# veggie fatty



## morkdach (Jun 26, 2008)

bought a jar of pickeled hot veggies ta make up some good ole boiled eggs 
had a hot sausage in fridge that needed help so made up fatty with calaflower,carrots,celery,penoes,dill,red bell peppers,pepperjack cheese
no qview did not think it would go over well. well guess what went over great more to be made it is really hard to screw up a fatty.
now get more for the eggs maybe next pickeled egg fatty stay tuned


----------



## supervman (Jun 27, 2008)

At first I thought you went to the dark side.
I had to see how you make a fatty out of vegetables, thank goodness it was probably what we call giardinara. I love that stuff great on a hot beef sandwich. 

I'll definately have to try that kind of fatty. 
THANKS! 
V


----------



## supervman (Jun 27, 2008)

If'n ya like hot eggs give this a try. I got it off my buddie Joe Cahn's website he is aka the Commissioner of Tailgating. 

These can be as hot as you want em. They DO get hotter with time but, like it says, you don't want em to go too long or they change texture. 

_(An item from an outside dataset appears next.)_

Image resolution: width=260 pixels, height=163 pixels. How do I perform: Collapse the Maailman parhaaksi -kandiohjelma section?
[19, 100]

*TAILGATE FIRE EGGS VMAN’S FAVORITE*From the Commissioners Website
3 Dozen Hard Boiled Eggs
1 Large Onion
1 Large Bottle (12 oz.) Hot Sauce (Franks, Louisiana, etc)
1 Small Bottle (5 oz.) Tabasco
Various Hot Peppers - Sliced *
White Vinegar 5-6% acidity 

Large Slotted PLASTIC spoon (metal will react w Vinegar for a bad taste) 
Large Glass Container with Tight Fitting Lid
Boil and peel Eggs. 
While eggs are boiling, pour Tabasco and Hot sauce into container large enough to hold eggs, onion and peppers. 
Cut onion and hot peppers into slices. Add eggs, and cover with vinegar. 
Let eggs soak a minimum of 1 week for best results. 
The longer they soak the hotter they get.

* - I use fresh habanero, jalapeño, cayenne, and chili peppers. But can use any combination of fresh or from a jar. These are what make the eggs hot or not, so it is personal preference.
I usually make 2 batches throughout the football season, one at the beginning and one when they run out. I have had them soaking for a whole season before, but the egg loses its texture over time.


----------